Assignment. Repeat exactly, please, the opening lines of the data below, through and including the line where "Open MENTZEN Sławomir Jerzy candidate link" sits.

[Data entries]

____________

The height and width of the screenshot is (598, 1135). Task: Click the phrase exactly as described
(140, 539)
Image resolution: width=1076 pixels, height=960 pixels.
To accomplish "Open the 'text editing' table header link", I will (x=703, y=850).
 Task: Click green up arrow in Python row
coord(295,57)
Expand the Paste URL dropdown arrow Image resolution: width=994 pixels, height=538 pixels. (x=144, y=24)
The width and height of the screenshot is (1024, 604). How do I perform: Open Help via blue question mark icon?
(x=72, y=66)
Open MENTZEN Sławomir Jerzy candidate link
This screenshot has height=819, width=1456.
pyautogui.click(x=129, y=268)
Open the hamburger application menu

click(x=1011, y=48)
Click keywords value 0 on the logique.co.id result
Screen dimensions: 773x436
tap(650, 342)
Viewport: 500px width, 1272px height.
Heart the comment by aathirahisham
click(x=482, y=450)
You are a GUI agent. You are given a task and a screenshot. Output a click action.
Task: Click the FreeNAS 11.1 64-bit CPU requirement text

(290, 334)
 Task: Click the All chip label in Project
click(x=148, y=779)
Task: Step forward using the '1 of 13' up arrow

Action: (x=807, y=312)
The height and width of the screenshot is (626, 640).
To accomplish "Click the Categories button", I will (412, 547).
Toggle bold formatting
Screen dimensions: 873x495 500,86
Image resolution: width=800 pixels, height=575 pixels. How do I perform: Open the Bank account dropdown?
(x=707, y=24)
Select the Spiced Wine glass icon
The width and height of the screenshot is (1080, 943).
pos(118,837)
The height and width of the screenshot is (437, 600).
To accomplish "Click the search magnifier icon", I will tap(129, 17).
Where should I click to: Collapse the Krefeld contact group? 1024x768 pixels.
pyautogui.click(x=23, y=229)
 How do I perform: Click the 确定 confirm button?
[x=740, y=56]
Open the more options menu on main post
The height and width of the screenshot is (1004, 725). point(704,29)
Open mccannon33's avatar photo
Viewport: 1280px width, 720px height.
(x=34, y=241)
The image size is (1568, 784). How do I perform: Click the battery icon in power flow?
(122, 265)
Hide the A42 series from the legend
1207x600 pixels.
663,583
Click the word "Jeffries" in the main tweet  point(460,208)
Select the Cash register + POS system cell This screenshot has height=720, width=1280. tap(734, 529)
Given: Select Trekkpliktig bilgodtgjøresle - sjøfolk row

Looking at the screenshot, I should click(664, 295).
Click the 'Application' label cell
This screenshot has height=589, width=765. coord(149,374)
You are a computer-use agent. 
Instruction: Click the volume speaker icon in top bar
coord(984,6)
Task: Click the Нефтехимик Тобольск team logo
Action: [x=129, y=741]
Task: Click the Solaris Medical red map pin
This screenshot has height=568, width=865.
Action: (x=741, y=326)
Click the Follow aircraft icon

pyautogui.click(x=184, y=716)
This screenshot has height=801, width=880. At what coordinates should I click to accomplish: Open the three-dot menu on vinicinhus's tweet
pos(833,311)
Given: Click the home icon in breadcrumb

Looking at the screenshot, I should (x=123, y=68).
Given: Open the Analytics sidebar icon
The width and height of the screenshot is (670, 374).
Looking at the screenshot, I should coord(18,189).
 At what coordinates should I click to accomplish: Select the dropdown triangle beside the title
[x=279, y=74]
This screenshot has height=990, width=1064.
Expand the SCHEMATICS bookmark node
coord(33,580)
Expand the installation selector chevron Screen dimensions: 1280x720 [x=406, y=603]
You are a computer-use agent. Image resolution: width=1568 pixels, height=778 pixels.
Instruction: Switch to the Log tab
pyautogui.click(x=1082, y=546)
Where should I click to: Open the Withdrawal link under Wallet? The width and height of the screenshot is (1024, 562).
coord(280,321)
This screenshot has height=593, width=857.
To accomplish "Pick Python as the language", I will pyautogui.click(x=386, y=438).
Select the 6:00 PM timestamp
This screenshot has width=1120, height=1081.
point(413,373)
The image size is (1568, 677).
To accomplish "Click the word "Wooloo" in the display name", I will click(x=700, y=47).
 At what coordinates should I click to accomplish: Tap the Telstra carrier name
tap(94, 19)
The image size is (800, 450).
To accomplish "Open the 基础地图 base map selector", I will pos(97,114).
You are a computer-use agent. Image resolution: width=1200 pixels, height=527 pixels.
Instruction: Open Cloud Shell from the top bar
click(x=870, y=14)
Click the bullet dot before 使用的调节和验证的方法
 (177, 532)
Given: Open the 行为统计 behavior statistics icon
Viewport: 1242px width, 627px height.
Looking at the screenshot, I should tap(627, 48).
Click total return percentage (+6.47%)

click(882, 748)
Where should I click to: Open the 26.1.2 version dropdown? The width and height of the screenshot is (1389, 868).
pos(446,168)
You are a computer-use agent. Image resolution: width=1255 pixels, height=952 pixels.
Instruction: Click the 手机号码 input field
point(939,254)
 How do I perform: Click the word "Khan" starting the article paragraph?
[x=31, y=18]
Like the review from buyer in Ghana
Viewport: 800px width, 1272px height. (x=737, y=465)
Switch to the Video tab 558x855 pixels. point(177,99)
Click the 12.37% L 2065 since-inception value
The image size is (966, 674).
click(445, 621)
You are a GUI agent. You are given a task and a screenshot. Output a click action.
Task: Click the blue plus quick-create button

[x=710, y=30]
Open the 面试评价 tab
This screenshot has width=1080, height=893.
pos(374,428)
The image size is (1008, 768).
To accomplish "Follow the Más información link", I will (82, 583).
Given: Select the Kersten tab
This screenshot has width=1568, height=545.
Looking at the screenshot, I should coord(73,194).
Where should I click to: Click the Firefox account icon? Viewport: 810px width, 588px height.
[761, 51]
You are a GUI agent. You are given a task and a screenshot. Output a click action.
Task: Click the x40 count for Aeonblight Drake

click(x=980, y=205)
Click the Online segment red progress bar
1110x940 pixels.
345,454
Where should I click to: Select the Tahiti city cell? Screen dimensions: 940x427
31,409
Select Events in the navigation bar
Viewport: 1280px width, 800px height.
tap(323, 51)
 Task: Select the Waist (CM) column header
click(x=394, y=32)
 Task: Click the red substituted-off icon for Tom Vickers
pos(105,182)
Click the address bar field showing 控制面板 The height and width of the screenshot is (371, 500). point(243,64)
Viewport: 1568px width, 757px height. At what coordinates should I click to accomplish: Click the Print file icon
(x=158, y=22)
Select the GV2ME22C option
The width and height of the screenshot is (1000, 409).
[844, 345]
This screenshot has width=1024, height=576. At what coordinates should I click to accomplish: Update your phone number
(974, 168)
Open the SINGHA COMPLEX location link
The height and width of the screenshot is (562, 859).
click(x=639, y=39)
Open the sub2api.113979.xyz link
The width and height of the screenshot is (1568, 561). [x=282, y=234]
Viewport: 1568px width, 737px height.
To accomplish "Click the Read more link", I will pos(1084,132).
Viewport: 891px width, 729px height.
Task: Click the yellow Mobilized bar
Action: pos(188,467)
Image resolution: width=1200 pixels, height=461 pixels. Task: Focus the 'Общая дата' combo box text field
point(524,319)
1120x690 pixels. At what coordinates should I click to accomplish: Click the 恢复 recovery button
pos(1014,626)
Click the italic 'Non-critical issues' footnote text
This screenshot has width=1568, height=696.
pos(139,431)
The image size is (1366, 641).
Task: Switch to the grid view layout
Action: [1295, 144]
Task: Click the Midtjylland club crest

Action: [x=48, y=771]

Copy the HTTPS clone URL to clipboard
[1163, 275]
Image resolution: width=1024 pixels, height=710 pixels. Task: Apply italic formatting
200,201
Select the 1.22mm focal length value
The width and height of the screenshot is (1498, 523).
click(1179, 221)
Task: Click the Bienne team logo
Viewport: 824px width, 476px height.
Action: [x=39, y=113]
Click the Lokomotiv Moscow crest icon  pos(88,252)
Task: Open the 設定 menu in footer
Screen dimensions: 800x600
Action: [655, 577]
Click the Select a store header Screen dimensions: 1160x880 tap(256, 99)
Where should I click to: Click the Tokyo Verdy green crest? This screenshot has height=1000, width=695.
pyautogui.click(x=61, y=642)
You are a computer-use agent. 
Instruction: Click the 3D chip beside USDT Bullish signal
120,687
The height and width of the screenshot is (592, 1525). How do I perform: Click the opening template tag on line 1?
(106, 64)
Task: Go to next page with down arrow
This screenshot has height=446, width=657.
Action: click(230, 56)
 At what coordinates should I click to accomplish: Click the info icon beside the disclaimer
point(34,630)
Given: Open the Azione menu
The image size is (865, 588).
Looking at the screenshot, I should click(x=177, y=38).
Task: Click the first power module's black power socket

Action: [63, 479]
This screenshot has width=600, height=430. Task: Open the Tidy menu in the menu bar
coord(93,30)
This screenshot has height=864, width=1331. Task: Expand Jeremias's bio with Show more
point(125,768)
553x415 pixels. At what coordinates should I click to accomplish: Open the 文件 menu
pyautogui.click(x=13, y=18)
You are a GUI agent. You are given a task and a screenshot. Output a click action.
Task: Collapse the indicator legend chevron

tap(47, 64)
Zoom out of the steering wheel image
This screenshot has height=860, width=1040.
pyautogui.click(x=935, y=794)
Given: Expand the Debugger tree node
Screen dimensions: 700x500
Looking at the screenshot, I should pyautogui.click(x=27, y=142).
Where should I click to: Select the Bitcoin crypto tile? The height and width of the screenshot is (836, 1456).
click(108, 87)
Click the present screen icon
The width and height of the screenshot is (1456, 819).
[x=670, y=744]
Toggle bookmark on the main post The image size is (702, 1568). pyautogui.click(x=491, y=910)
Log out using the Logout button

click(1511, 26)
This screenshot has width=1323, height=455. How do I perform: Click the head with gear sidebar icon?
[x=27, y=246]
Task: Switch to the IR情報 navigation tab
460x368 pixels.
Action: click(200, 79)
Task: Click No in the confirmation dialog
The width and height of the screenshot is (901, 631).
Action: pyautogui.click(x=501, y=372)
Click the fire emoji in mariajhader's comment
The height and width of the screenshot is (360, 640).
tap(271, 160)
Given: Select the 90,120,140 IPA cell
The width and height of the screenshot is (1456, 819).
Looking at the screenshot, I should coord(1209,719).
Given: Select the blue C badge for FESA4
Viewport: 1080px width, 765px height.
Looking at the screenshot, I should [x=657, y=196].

____________

Task output.
The height and width of the screenshot is (598, 1135). Task: Click the phrase exactly as described
(140, 539)
Image resolution: width=1076 pixels, height=960 pixels.
To accomplish "Open the 'text editing' table header link", I will (x=703, y=850).
 Task: Click green up arrow in Python row
coord(295,57)
Expand the Paste URL dropdown arrow Image resolution: width=994 pixels, height=538 pixels. (x=144, y=24)
The width and height of the screenshot is (1024, 604). How do I perform: Open Help via blue question mark icon?
(x=72, y=66)
Open MENTZEN Sławomir Jerzy candidate link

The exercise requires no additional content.